Diagnosis of bone tumors relies on three main elements: symptomatology, imaging, and histopathological assessment [6]. However, the clinical presentation of sacral tumors is often nonspecific and typically characterized by neurological deficits and low back pain, which make early diagnosis challenging [7]. Although histopathological examination offers the most accurate diagnosis and guides treatment decisions, it represents the final step in the diagnostic process due to its invasive and time-consuming nature. Performing unnecessary biopsies on benign lesions incorrectly presumed malignant can lead to patient distress and postoperative complications, especially when conducted outside specialized multidisciplinary centers [8]. Moreover, certain contraindications, such as a platelet count below 50,000 or a bleeding tendency, may preclude biopsy [9]. In addition, biopsy procedures can yield nondiagnostic results in up to 30% of cases, which necessitates repeat procedures and increases the risk of complications [10].

Imaging plays a crucial role in the rapid differentiation of benign from malignant tumors. Various methods, including radiography, CT, MRI, angiography, scintigraphy, and positron emission tomography—CT, are used in bone tumor studies. CT imaging stands out for its high resolution and capability to detect small lesions (larger than 3 mm). It provides vital information on tumor matrix mineralization, calcification, ossification, cortical scalloping, destruction, and periosteal reaction, which aids radiologists in diagnosing bone tumors based on features such as location and margins [11]. However, given the low incidence rate of bone tumors, doctors lacking experience may misdiagnose them, which leads to unnecessary bone biopsies, patient discomfort, and increased costs, or they may miss a diagnosis altogether, which results in treatment delays or patient mortality [12]. In such cases, a sensitive and validated model for the characterization of suspicious bone lesions can reduce the rate of unnecessary referrals to higher levels of care and alleviate patient anxiety regarding potential cancer diagnoses. A computer-aided diagnostic tool capable of identifying benign lesions with a high specificity would be invaluable in reducing the rate of unnecessary biopsies by assisting radiologists in confidently ruling in malignancy [13].

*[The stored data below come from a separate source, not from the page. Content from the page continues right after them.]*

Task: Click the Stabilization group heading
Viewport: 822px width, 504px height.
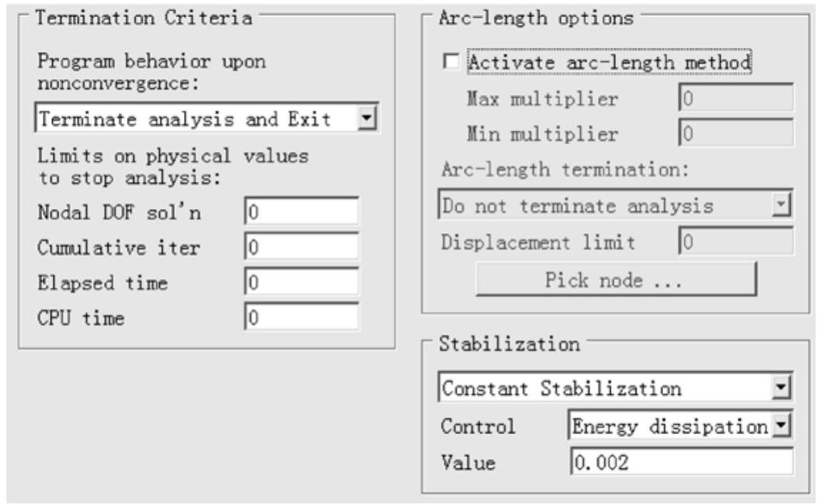Action: click(x=509, y=344)
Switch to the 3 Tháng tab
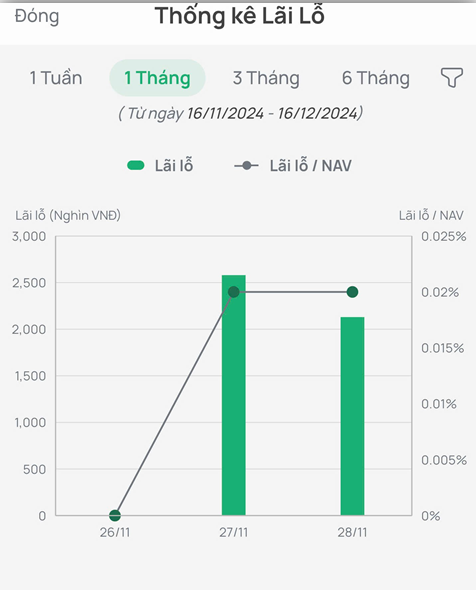 point(266,78)
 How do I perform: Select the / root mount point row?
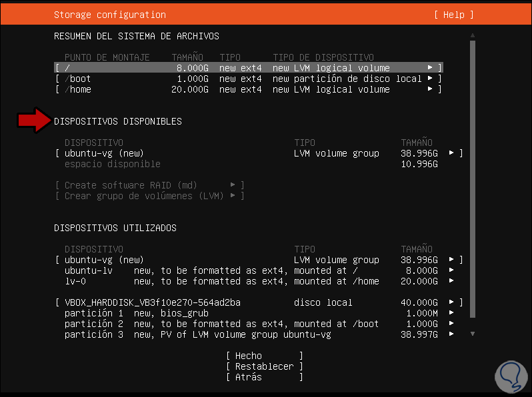pos(247,68)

Machine learning (ML) and deep learning (DL) approaches, which are data-driven, have garnered considerable attention in addressing complex medical challenges [14]. Convolutional neural networks, a subset of DL architectures, have exhibited remarkable performance across a range of computational tasks and have been adopted in medical imaging applications [15–18]. In addition, radiomics has been proven effective in distinguishing between benign and malignant lesions [19, 20]. However, research on DL applied to bone tumors remains limited due to the relatively low incidence rate of these tumors and the variability in their positions and pathology types, which results in challenges in the collection of sufficient imaging data [21]. Nonetheless, a few studies have demonstrated the potential of radiomics in distinguishing between benign and malignant sacral tumors [19, 20, 22]. This technique holds promise for improving the diagnosis and management of bone tumors.

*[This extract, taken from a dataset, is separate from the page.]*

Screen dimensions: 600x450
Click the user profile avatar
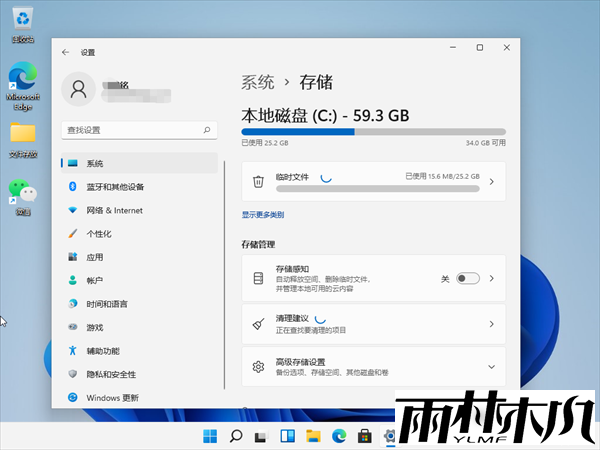click(79, 90)
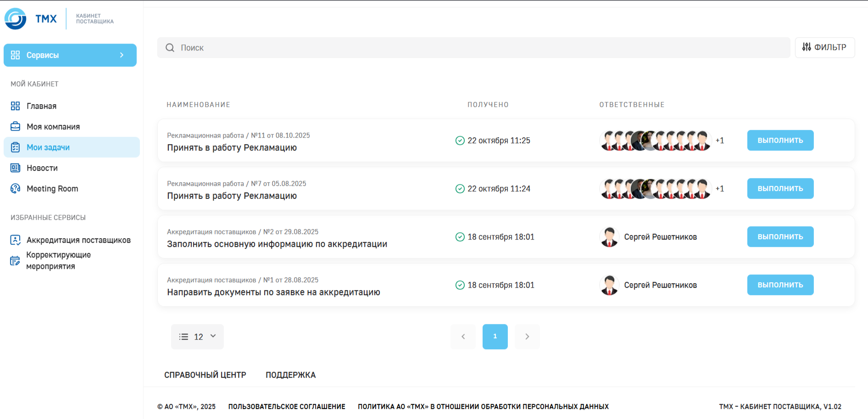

Hence, our study aimed to develop an ensemble DL model that can distinguish between benign and malignant sacral tumors preoperatively. Integrating such a model into the clinical workflow can assist less experienced radiologists or physicians in improving the accuracy of their diagnoses and subsequently guide the appropriate management or referral of these patients [13].

Materials and methods

To differentiate between benign and malignant sacral tumors preoperatively, different ensemble models based on human-readable interpretation and DL have been developed (Fig. 1). The ensemble model was developed through a two-phase process: training separate two-dimensional (2D) and 3D DenseNet121 models, followed by an inference phase that integrates their predictions with radiologists’ assessments through weighted fusion. The ensemble’s performance is ultimately compared against the interpretations of senior radiologists.Fig. 1. Overview of various ensemble models based on human-readable interpretation and DL. The ensemble model comprises two distinct phases: training and inference. In the training phase, two DL models were established, with 2D DenseNet121 and 3D DenseNet121 architectures utilized. During the inference stage, the predictive outputs from the 2D and 3D models were integrated with those from senior radiologists, and a weighted approach was applied to derive the final predictive outcomes of the ensemble models

Patient data and noncontrast computed tomography (NCCT) imaging

This retrospective study analyzed 569 patients with sacral tumors from three centers. A primary cohort (514 patients) was used for model development and internal validation via fivefold cross-validation and an external cohort (55 patients) for the final evaluation (Fig. 2). The observational study received approval from the Institutional Review Boards of Peking University People’s Hospital (No. 2024PHB568-001), with informed consent waived due to its retrospective design. All patients underwent preoperative sacral NCCT scans, with Digital Imaging and Communications in Medicine images converted to NiFTI format using dcm2niix software [23]; tumor regions of interest were manually segmented by an experienced radiologist. For comprehensive methodological details regarding patient demographics, NCCT image acquisition protocols, tumor segmentation procedures, and imaging parameters, please refer to the Supplementary Methods section.Fig. 2. Patient selection workflow diagram (a) and schematic of fivefold cross-validation (b). Each subset sequentially served as the internal test set, and the remaining four subsets were utilized for model training and validation. This process involved training and evaluating the model across different subsets in each fold, which maximized data utilization and minimized the risk of overfitting

3D and 2D DL analysis

Distinct preprocessing pipelines were implemented for the 3D and 2D DL analyses, with comprehensive methodological details provided in the Supplementary Methods section.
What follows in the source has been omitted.